Ils n’ont pas conscience qu’on puisse être confrontés aussi tôt à cette question. Les parents sont trois moins nombreux à penser que leurs enfants regardent du porno que ce que disent les enfants eux-mêmes. C’est pourquoi notre campagne vise à faire prendre conscience aux parents de la réalité du phénomène. Par ailleurs, nous mettons en place cette plateforme pour des parents que nous cherchons à alerter, pas à culpabiliser. Nous cherchons à leur apporter des solutions très concrètes pour les difficultés qu’ils rencontrent. En fonction de leurs usages, de leur équipement ou de l’âge de leur enfant, nous proposons des outils axés sur le contrôle parental. Il est utilisé par 40 à 45% des Français et je ne suis pas sûr qu’il soit mis sur tous les devices, notamment sur le téléphone portable des ados, l’iPad familial ou l’ordinateur dans la chambre de l’enfant.



Pourquoi ne régule-t-on pas par la loi ?

L’article 227-24 du code pénal dit depuis très longtemps qu’il est interdit d’exposer des mineurs à la pornographie. La loi du 30 juillet 2020, à la suite du Grenelle des violences conjugales, a en outre introduit deux articles qui responsabilisent et sanctionnent les sites qui ne mettent pas tout en œuvre pour l’empêcher. Elle réaffirme que disclaimer, ce panneau qui demande de cliquer pour dire qu’on a plus de 18 ans, ne suffit pas à répondre aux exigences du code pénal. Cela donne une base légale à des associations pour attaquer des éditeurs de contenus, ce que trois d’entre elles ont fait en attaquant huit sites français et étranger et en saisissant le CSA. Celui-ci peut mettre en demeure d’adopter des dispositifs réels et effectifs de protection des mineurs. Si cela n’est pas fait dans les quinze jours, le président du tribunal judiciaire est saisi et engage des poursuites.
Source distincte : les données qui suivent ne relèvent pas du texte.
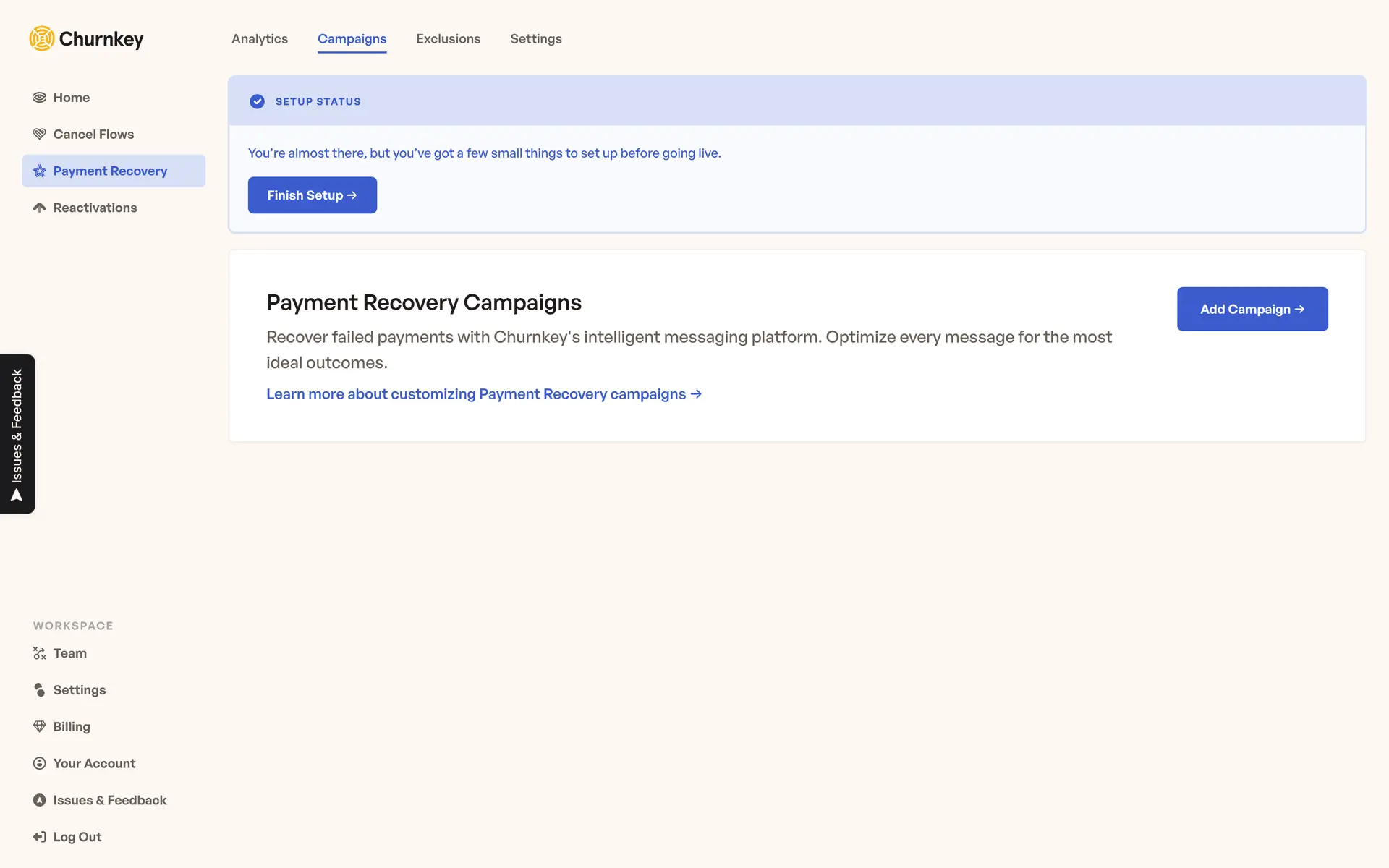Screen dimensions: 1389x868
Task: Click the Reactivations arrow icon
Action: (x=40, y=208)
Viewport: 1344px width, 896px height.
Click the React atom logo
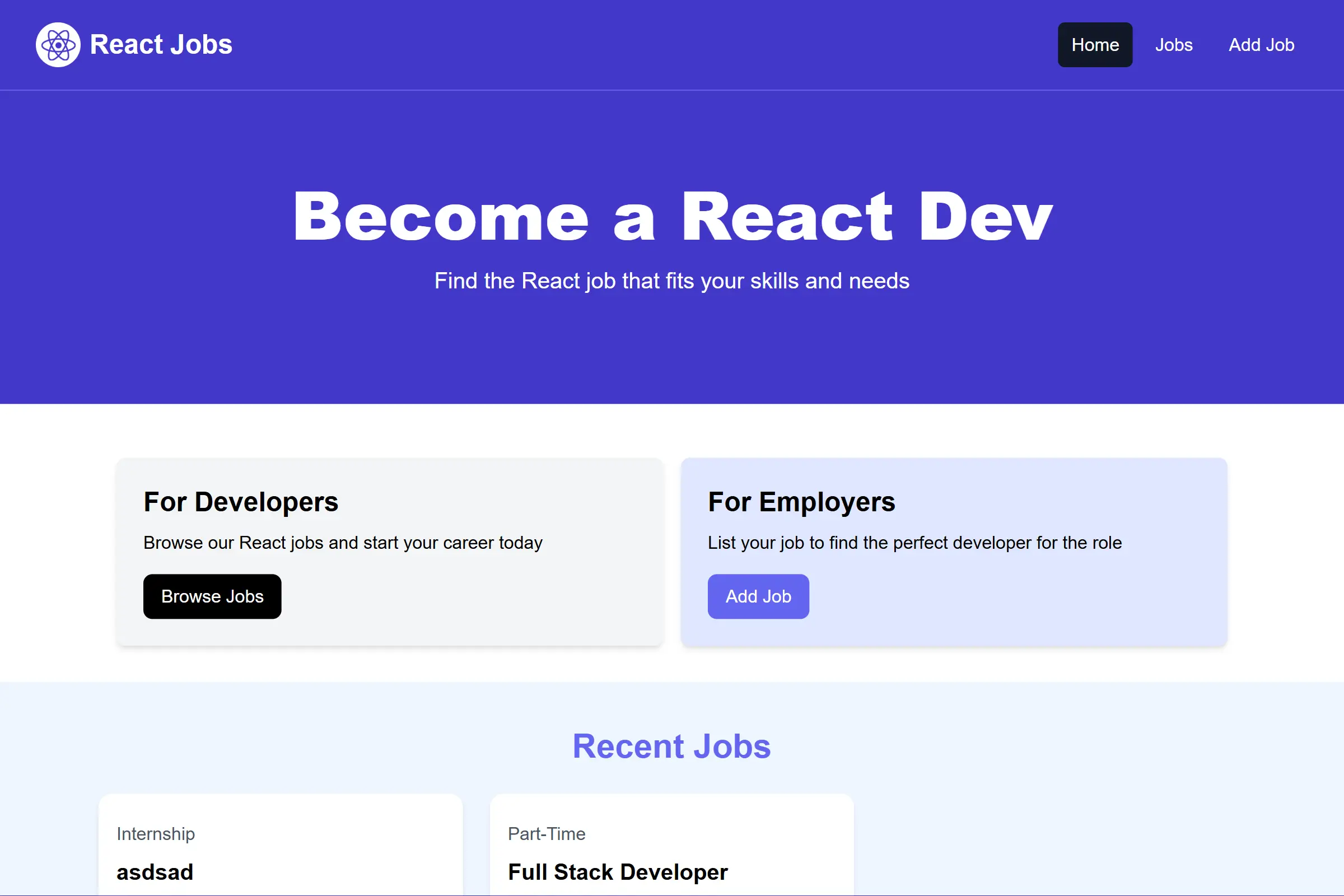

Pourquoi pas un contrôle parental automatique par défaut ?

Il y a plusieurs volets : la prévention des enfants, la sensibilisation des parents, et la répression que j’évoquais à l’instant. Le président de la République a demandé de restreindre l’accès des mineurs à la pornographie. Effectivement, si les choses ne s’améliorent pas, on en passera par la loi avec un système de contrôle parental par défaut. On a fait le pari de la confiance en mettant autour de la table tous les acteurs de la chaîne de valeur (FAI, fabricants, moteurs de recherche, plateformes, associations familiales et industrie du porno). Un protocole a été signé pour limiter l’exposition des mineurs. La campagne et le site sont le fruit de ce travail. Avec le CSA et l’Arcep, un baromètre a été mis en place sur l’utilisation du contrôle parental. Il n’y a que 40 % des Français qui utilisent des contrôles parentaux et beaucoup ne sont pas activés. Dans six mois, on verra où on en est.



Le dispositif s’adresse aux parents. À l’époque du revenge porn sur TikTok, ne faut-il pas cibler les enfants et les ados ?

On le fait aussi. Sur la plateforme, un espace ressources va s’enrichir avec des vidéos, des podcasts, des livres, etc. Ce sont autant de prétextes et d’outils pour aborder ces questions avec les enfants. L'éducation à la vie affective et sexuelle, j’ai plutôt envie que cela se fasse entre les parents et les enfants, plutôt que par le porno. Sur l'école, on est en train de voir avec Jean-Michel Blanquer, ministre de l’Éducation nationale, comment intensifier la sensibilisation des enfants à toutes les violences dont ils peuvent être victimes. Cela concerne le porno et le cyber-harcèlement.



Il n’y a pas de cours pour sensibiliser aux dangers du numérique ?

Ce sont souvent les associations qui interviennent dans ce cadre-là, en tout cas sur le cyber-harcèlement. Mais on réfléchit à élargir le champ sur toutes les formes de violence sexuelle.